Aquel día viajaríamos a la provincia de Chiriquí. La noche anterior mi madre nos dijo que hiciéramos la maleta con mucho cuidado porque se nos podía quedar algo. Yo, obviamente, no le hice caso, y la arreglé a última hora.
Papá nos apuraba, ya que no quería quedar atrapado en el tráfico. Nunca he entendido el sofoco de los adultos con respecto al tiempo, si solo eran diez minutos y de todas formas habría tranque.
Eran vacaciones e iríamos al volcán Barú, un sitio muy turístico, sobre todo por ser el volcán más alto del sur de Centroamérica, con una altura de 3475 msnm.
En el camino noté que la batería de mi celular se estaba agotando y pensé en cómo decirles a mis papás que había olvidado el cargador. “¡Qué bueno!, así no te la pasarás pegada al teléfono”, me dijeron. Sin embargo, tenía algo a mi favor: soy la que siempre toma las fotos. Al final conseguimos un dispositivo.
Luego de horas de viaje y de quedarme dormida en el trayecto, llegamos a nuestro hotel. Subimos y nos instalamos para descansar, porque debíamos salir a las tres de la madrugada para lograr ver el amanecer desde la cima del volcán.
Muy temprano llegó el guía diciendo que ya todo estaba listo, así que partimos en auto para el sitio donde se iniciaba el ascenso. Al llegar al lugar nos indicaron que el trayecto duraba tres horas a pie. Casi me desmayo cuando escuché eso, y mamá se echó a reír al ver mi cara. A mí no me resultó gracioso.
En esas tres horas hubo quejas, llantos y discusiones, ya que casi ninguno tenía la condición física para subir tanto, en especial yo, que me cansaba bastante. Pero cuando por fin llegamos, supe que había valido la pena.
Fue hermosa la vista desde arriba, las nubes y la neblina como pelusitas tiradas a la falda del volcán. Una sensación agradable me embargaba. Despertarse tan temprano y poder disfrutar de la poca noche estrellada que quedaba, sentir que estaba por encima de las nubes, sin mencionar el frío y la brisa helada que hacía fue asombroso. Me contaron que la temperatura podría bajar hasta los dos grados Celsius. Había una combinación de colores única, entre un potente anaranjado, un toque de rosado que llegaba hasta mis mejillas y aquella pequeña parte de azul que quedó de la noche.

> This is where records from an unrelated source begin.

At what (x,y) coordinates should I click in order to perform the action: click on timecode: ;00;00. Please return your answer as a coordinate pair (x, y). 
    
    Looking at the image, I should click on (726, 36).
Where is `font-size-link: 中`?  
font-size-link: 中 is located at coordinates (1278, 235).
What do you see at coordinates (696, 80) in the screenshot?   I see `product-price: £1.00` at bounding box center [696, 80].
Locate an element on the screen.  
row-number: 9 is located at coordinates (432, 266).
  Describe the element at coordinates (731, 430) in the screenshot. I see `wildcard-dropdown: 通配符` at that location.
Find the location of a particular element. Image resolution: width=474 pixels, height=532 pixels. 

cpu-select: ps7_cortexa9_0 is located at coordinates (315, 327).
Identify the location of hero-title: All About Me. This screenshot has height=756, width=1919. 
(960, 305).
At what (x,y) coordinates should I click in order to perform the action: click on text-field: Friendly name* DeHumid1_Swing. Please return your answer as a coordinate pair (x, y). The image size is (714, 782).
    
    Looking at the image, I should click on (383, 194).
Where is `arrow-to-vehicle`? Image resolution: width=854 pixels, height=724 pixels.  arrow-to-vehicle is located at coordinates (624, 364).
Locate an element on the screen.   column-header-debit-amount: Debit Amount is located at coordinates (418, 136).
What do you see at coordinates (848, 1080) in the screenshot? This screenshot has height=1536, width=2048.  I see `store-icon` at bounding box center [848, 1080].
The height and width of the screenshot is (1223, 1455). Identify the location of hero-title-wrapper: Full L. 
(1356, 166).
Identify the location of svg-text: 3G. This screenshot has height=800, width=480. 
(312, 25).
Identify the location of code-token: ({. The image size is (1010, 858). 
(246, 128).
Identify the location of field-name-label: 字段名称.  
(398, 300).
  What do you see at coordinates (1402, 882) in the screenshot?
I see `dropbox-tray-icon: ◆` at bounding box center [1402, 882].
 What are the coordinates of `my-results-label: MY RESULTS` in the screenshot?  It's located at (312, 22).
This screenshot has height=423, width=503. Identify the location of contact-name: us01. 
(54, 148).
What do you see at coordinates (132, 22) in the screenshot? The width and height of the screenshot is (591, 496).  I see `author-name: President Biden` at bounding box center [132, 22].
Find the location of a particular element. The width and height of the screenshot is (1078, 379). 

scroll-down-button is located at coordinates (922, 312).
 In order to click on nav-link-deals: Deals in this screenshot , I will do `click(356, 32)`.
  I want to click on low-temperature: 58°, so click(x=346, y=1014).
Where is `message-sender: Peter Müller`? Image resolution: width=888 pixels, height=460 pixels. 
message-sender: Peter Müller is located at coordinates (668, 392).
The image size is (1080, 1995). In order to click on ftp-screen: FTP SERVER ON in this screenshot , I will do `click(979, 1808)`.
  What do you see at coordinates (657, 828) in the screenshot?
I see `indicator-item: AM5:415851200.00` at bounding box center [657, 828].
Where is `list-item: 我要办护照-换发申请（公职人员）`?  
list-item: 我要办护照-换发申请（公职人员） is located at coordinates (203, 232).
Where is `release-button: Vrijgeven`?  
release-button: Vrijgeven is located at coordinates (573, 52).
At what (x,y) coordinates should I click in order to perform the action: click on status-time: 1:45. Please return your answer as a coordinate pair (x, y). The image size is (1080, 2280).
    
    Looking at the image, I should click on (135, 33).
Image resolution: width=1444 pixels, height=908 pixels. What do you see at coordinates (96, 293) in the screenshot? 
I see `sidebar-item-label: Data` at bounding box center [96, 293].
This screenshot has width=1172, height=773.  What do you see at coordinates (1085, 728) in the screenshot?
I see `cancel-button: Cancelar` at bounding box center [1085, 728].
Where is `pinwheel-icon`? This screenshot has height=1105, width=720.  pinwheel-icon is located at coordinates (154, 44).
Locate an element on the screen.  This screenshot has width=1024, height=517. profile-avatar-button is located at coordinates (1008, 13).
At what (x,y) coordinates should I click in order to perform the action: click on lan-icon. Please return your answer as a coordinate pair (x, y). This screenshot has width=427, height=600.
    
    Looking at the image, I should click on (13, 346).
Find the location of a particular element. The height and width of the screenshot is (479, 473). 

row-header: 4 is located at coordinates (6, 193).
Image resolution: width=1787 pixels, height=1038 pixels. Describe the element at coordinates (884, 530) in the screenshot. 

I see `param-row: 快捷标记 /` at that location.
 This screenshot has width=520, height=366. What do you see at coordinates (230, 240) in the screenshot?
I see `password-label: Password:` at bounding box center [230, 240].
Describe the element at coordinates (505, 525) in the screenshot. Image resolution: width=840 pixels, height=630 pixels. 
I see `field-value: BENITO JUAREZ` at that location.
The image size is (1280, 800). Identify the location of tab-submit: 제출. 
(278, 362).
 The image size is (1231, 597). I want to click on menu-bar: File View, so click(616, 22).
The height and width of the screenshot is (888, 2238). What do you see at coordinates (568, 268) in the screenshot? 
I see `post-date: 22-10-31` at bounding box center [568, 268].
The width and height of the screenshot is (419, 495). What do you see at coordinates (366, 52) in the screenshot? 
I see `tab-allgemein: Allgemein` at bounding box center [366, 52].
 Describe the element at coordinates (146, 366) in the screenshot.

Sin duda alguna fue una experiencia sin igual. Alrededor de las 5:50 a. m. el tan esperado amanecer se notó por completo. El sol se abría paso entre las nubes. Sonreí, una profunda emoción me erizó y fui a abrazar a mi familia. Nos tomamos fotos, videos y hasta panorámicas. Tomé algunas con mi cámara Polaroid, para colgarlas en la pared de mi habitación y recordar esta aventura.
Tiempo después, era la hora de bajar. Fue mucho más rápido que el ascenso, y me la pasé escuchando música. Al llegar al hotel fuimos a desayunar y a planear otro lugar para visitar; estaba emocionada y lista para una nueva aventura en esta hermosa provincia.